- **EXERCISE OBJECTIVE**
Copy out the listing below word for word, starting at the line that contains "You are a GUI" and ending at the end of the listing, with both ends included. Leave the pictures out of your answer.

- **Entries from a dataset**
--- BEGIN ---
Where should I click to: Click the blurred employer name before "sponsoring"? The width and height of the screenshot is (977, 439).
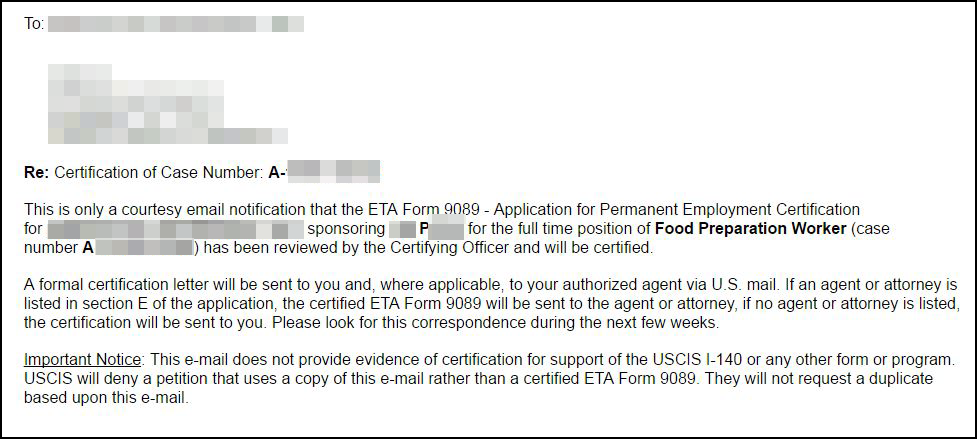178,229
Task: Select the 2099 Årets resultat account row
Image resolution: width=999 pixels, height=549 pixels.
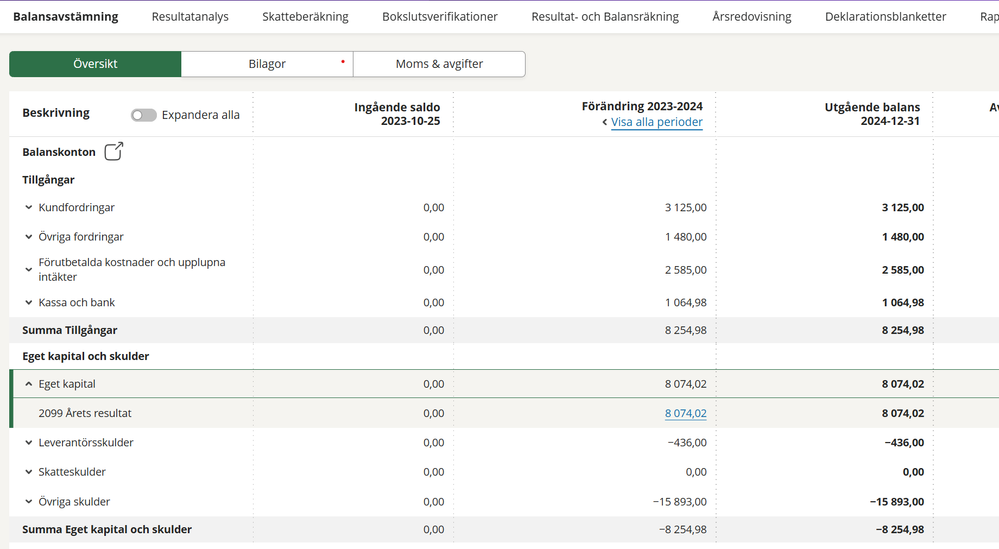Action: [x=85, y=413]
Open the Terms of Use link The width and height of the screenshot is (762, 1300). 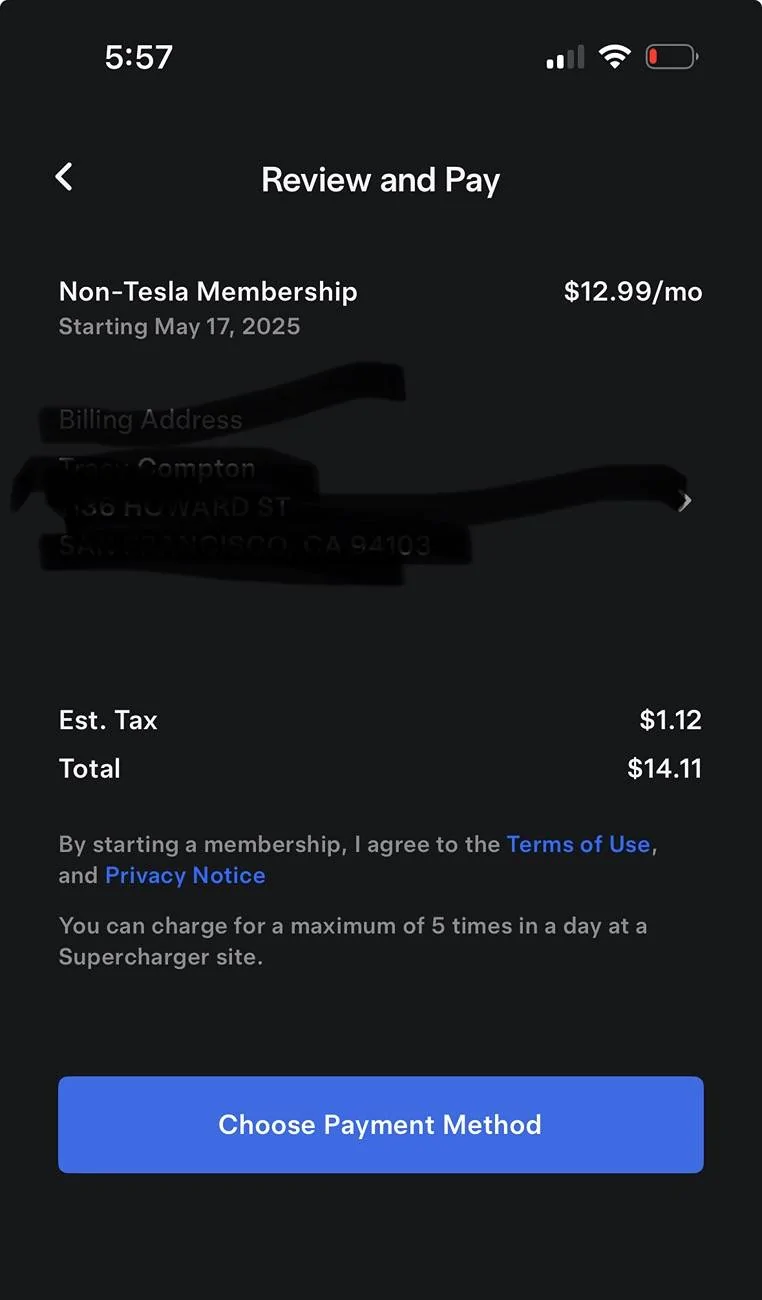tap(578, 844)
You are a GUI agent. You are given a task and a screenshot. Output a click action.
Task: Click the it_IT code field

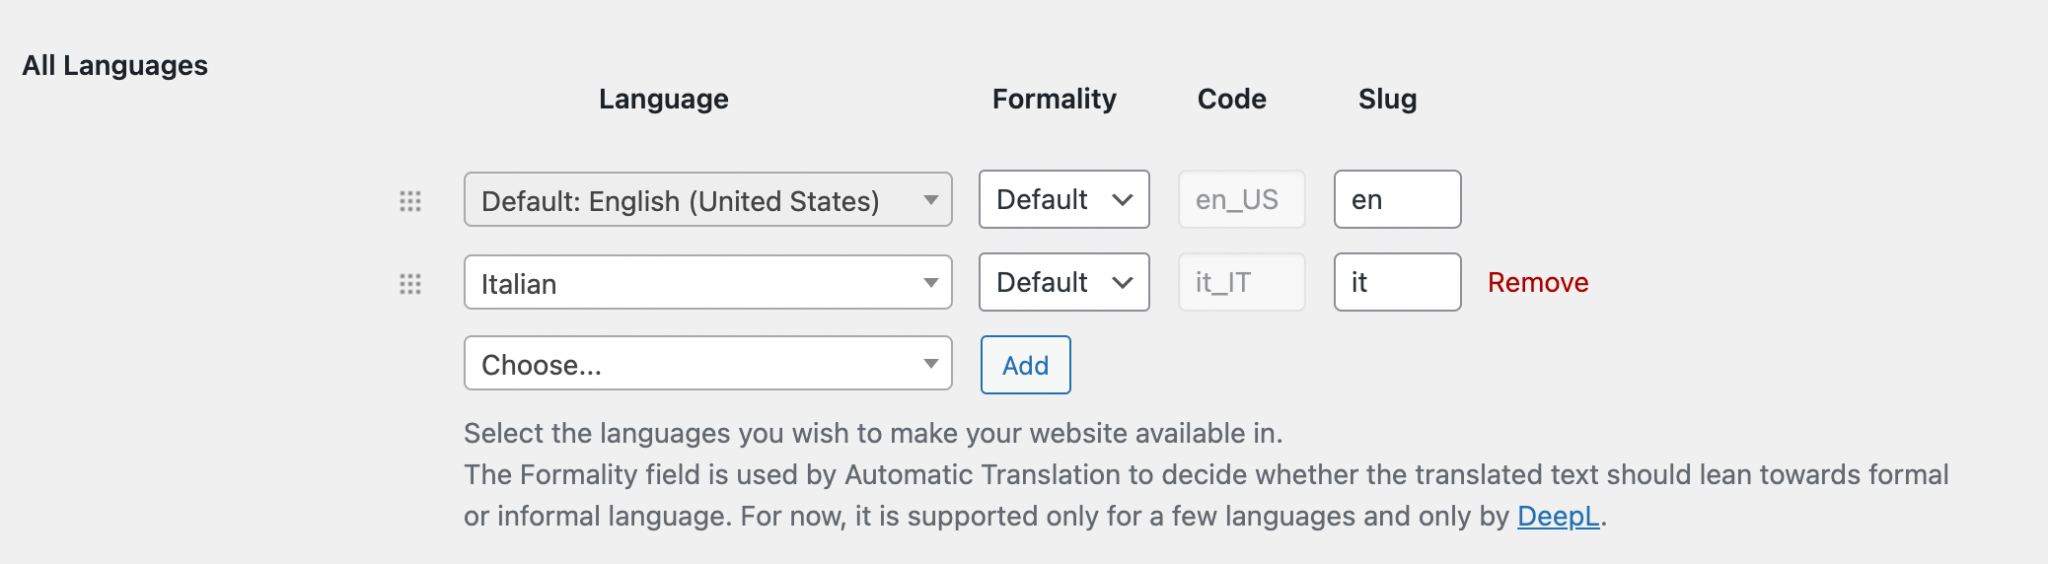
--- END ---
- **SOLUTION FOR THIS PROBLEM**
You are a GUI agent. You are given a task and a screenshot. Output a click action.
Task: Click the it_IT code field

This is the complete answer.